The following code fails with Errno::EBADF

f = open("test_file", "w")
IO.for_fd(f.fileno).autoclose = true # default value
GC.start
f.close

But, the following code works fine.

f = open("test_file", "w")
IO.for_fd(f.fileno).autoclose = false
GC.start
f.close

Updated by mame (Yusuke Endoh) over 12 years ago

  • Status changed from Open to Assigned
  • Assignee set to authorNari (Narihiro Nakamura)

Who should be the responsible for GC?

Nari-san.

--
Yusuke Endoh

Updated by nagachika (Tomoyuki Chikanaga) over 12 years ago

Hi,

I think the root cause is wrong usage of IO.for_fd in ensure clause of test_flush_finalizer1,
and just call GC.start works fine for recycle fds.

This test was written by nobu.

nakada-san
Is the following patch seems ok?

diff --git a/test/ruby/test_io.rb b/test/ruby/test_io.rb
index ebf9b76..be5a333 100644
--- a/test/ruby/test_io.rb
+++ b/test/ruby/test_io.rb
@@ -1891,7 +1891,7 @@ End
}
end
ensure

  • fds.each {|fd| IO.for_fd(fd).close rescue next}
  • GC.start
    end

def test_flush_in_finalizer2

Updated by jonforums (Jon Forums) over 12 years ago

Why is the following

ensure
fds.each {|fd| IO.for_fd(fd).close rescue next}

wrong usage of IO.for_fd?

In normal usage, I would likely use this style of explicit closure (by IO wrapping the fd) but not kick off a GC cycle with GC.start.

I'd like to understand why the usage is wrong. Specifically, is there another style of explicit recycling of fds that doesn't require starting a GC cycle?

Updated by mame (Yusuke Endoh) over 12 years ago

  • Assignee changed from authorNari (Narihiro Nakamura) to nobu (Nobuyoshi Nakada)

+1 for nagachika-san.

jonforums (Jon Forums) wrote:

Why is the following

ensure
fds.each {|fd| IO.for_fd(fd).close rescue next}

wrong usage of IO.for_fd?

f = open("...") # this first IO has a fd X which is opened now.
IO.for_fd(f.fileno) # this second IO also has the fd X.
GC.start # the second IO is GC'ed; the fd X is auto-closed.
f.close # this attempts to close the fd X, but it is already closed => Errno::EBADF

Specifically, is there another style of explicit recycling of fds that doesn't require starting a GC cycle?

Call IO#close explicitly.

--
Yusuke Endoh

Updated by jonforums (Jon Forums) over 12 years ago

mame (Yusuke Endoh) wrote:

jonforums (Jon Forums) wrote:

Why is the following

ensure
fds.each {|fd| IO.for_fd(fd).close rescue next}

wrong usage of IO.for_fd?

f = open("...") # this first IO has a fd X which is opened now.
IO.for_fd(f.fileno) # this second IO also has the fd X.
GC.start # the second IO is GC'ed; the fd X is auto-closed.
f.close # this attempts to close the fd X, but it is already closed => Errno::EBADF

Specifically, is there another style of explicit recycling of fds that doesn't require starting a GC cycle?

Call IO#close explicitly.

Endoh-san, thank you. I understand.

Written problem 1
In the IO.for_fd thread, how does Yusuke Endoh say file descriptors can be recycled without starting a GC cycle?
Written problem 2
Extend the IO.for_fd thread past its final line.
The listing that comes after this thread is not needed here.

Source material
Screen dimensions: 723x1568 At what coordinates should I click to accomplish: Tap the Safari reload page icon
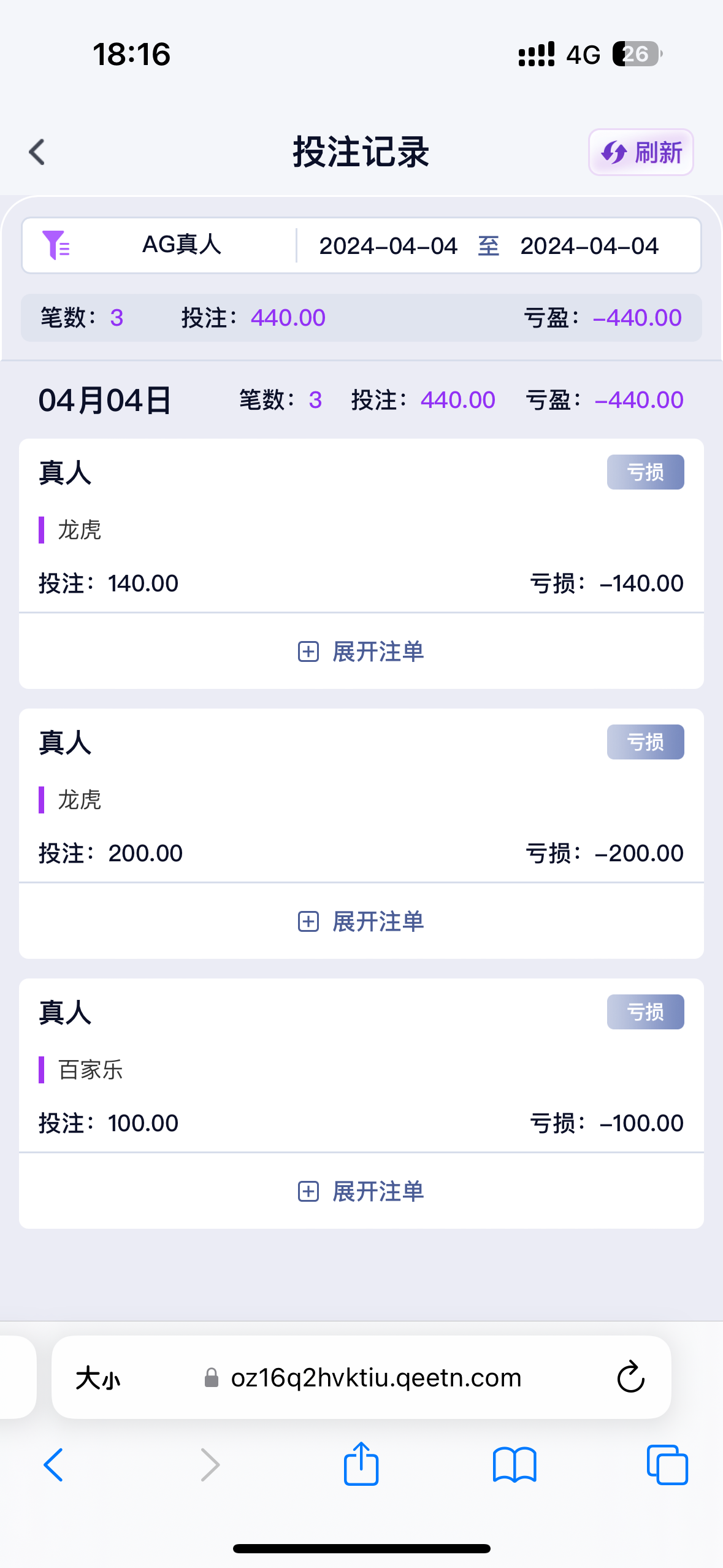click(x=630, y=1377)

Task result 1
By calling IO#close explicitly.

Task result 2
Why do you think the same incorrect test code fails (consistently, not intermittently) on windows when only using -DFD_SETSIZE, but doesn't appear to fail on *nix? On Arch, I've not been able to repro when building using -DFD_SETSIZE=32767. This may indicate a lurking weakness in an _WIN32 MRI codepath (or winsock2 peculiarity) that doesn't exist (or does a better job of hiding) on *nix.

FYI, there's another recent issue on windows in which -DFD_SETSIZE=32767 exposes a SEGV with EventMachine with a simple EM.run {}. By default, EM sets FD_SETSIZE to 1024. Rebuilding ruby on windows without the FD_SETSIZE override fixes the SEGV. The EM issue is a separate issue than this one, but may be related. I haven't started investigating, so FYI.

I will test again on ruby_1_9_3 and trunk with the suggested patch and reply if errors persist.

Jon

Actions #16

Updated by h.shirosaki (Hiroshi Shirosaki) over 12 years ago

Why do you think the same incorrect test code fails (consistently, not intermittently) on windows when only using -DFD_SETSIZE, but doesn't appear to fail on *nix? On Arch, I've not been able to repro when building using -DFD_SETSIZE=32767. This may indicate a lurking weakness in an _WIN32 MRI codepath (or winsock2 peculiarity) that doesn't exist (or does a better job of hiding) on *nix.

This issue depends on the timing when IO object is GCed. GC of an object with the same fd must occur between open() and close().
I guess -DFD_SETSIZE=32767 would change memory usage and GC timing. MRI implementation is different between WIndows and Linux, so GC timing would differ.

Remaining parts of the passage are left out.